## Task requirements
Format the lines of the listing below as a numbered list, from the line with "Given: Open the Men field dropdown" to the line with "[x=62, y=170]", both included, and omit blank lines. Leave the pictures out of your answer.

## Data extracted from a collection
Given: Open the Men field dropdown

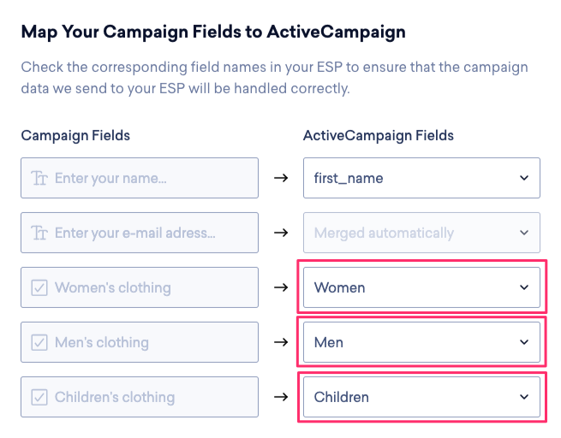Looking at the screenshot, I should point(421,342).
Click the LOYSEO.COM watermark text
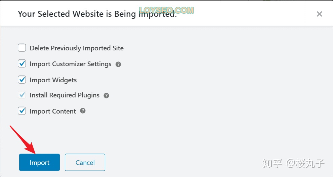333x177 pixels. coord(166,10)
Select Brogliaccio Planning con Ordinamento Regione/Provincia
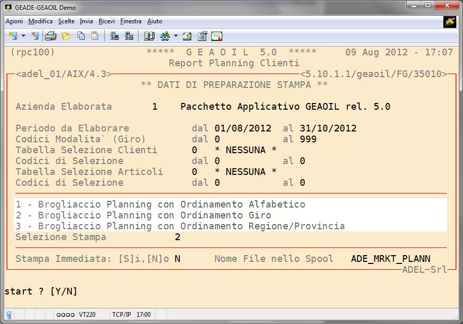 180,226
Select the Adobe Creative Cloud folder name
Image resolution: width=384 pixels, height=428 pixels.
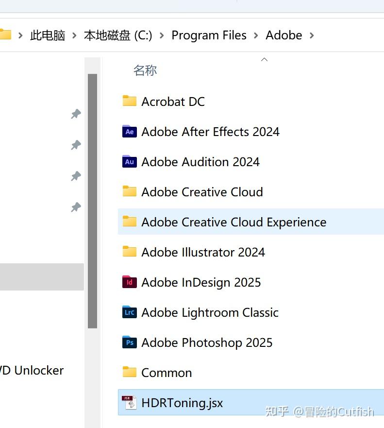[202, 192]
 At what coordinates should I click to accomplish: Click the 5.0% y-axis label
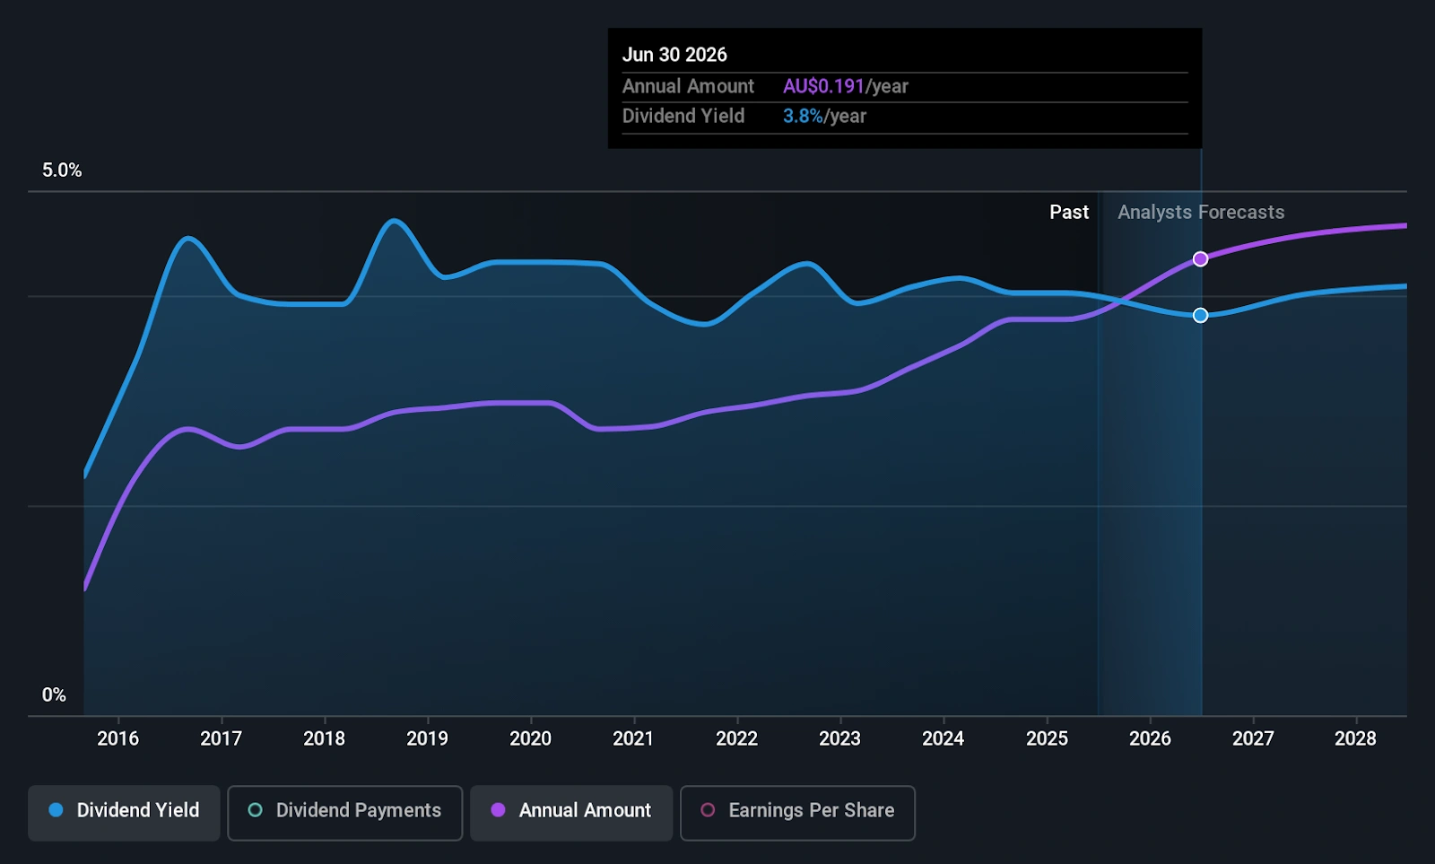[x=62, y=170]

==

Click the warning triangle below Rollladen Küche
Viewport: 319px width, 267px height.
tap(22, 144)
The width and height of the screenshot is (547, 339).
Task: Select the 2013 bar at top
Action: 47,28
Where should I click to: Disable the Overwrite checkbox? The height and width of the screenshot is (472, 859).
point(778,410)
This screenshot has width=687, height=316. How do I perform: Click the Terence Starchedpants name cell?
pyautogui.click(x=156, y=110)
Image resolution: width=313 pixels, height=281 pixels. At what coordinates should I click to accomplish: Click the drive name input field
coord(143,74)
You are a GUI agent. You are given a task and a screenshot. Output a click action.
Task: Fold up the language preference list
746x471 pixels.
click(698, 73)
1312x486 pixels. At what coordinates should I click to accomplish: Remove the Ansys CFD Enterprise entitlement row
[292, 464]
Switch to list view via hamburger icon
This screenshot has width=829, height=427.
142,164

* * *

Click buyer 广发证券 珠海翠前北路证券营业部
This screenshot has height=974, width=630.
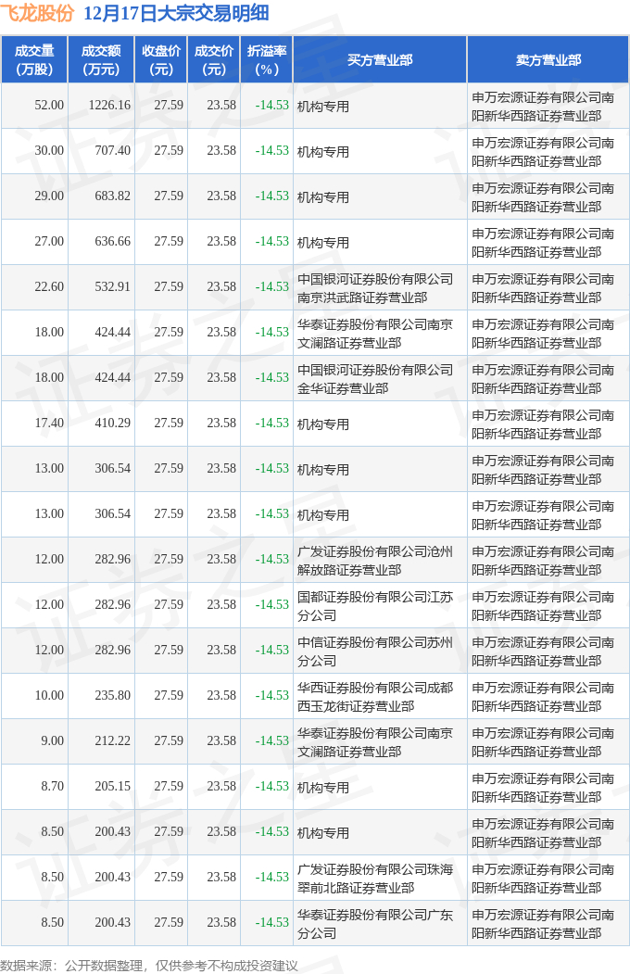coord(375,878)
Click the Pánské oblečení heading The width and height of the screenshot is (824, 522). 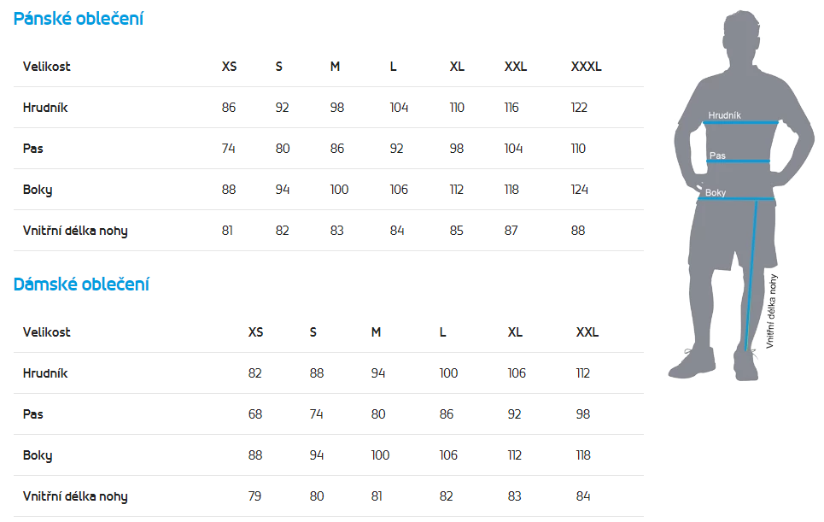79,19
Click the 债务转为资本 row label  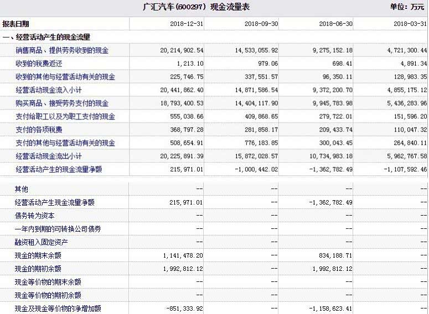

## Exercise output
1. Given: Open the Men field dropdown
2. Looking at the screenshot, I should point(421,342).
3. Click the LOYSEO.COM watermark text
4. 333x177 pixels. coord(166,10)
5. Select Brogliaccio Planning con Ordinamento Regione/Provincia
6.  180,226
7. Select the Adobe Creative Cloud folder name
8. Image resolution: width=384 pixels, height=428 pixels.
9. [202, 192]
10.  At what coordinates should I click to accomplish: Click the 5.0% y-axis label
11. [x=62, y=170]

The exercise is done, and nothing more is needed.